Essentially, the initiative capitalizes on what exists; history and its link to the African diaspora in an effort to boost tourism while offering the diaspora an opportunity to connect to the land of their ancestors. The Year of Return initiative is a commendable on the part of the government resulting in increased arrival. This places Ghana as the springboard in the region and has been called the “Mecca of Black People”.
Hotel Investment & Brand Development
The African hotel development pipeline has seen a slight decrease from 2018 levels, however, the addition of new supply is still a testament to the opportunities available to investors.

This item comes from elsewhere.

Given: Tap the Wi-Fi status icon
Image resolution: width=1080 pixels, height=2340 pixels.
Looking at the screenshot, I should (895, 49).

It is important to note that most of this supply are new supply and that only a small portion is either under construction or in the final planning stage.
W Hospitality’s annual hotel report states that there are 401 hotels in the pipeline that will add over 75,000 rooms to the supply, with a significant portion based in sub-Saharan Africa.
When it comes down to which hotel brands are most active in the pipeline by number of planned hotels and rooms, Radisson Blu leads the way with 27 hotels in the pipeline and Hilton leads the way with 6,483 rooms planned.
On the other hand, when it comes to overall chain presence, Marriott International, with 81 hotels and 16,905 rooms planned, is expanding its foothold on the continent.
In terms of international capital flows into the continent, a JLL report from Q4 states that, “there has been limited capital flows into sub-Saharan Africa’s hospitality sector, with local and regional investors remaining primary investors in the sector.”
The report further states that even though 2019 has been positive, many challenges lie ahead on the continent and that local and regional travel will drive hotel investment.
Moving into 2020, it is highly likely that many of the hotels and rooms in the pipeline will be scrubbed from the supply due to failed developments and brands worrying that many of the projects will not come to fruition.
Conclusion
2019 has proven to be an engaging and exciting year for tourism in Africa and 2020 is expected to bring about more energy and optimism to the industry.
With travel and tourism accounting for approximately one in ten jobs worldwide, several international bodies are emphasizing the impact tourism can have on Africa’s burgeoning middle class by creating jobs and improving lives.
It will also be interesting to see what happens with the African Union’s SAATM and Visa Free Africa initiatives and how the UNWTO’s Agenda for Africa 2030 will come to life.
In the meantime, be sure to do your part by seizing the opportunity to explore the continent and learn about the rich history and culture each country provides.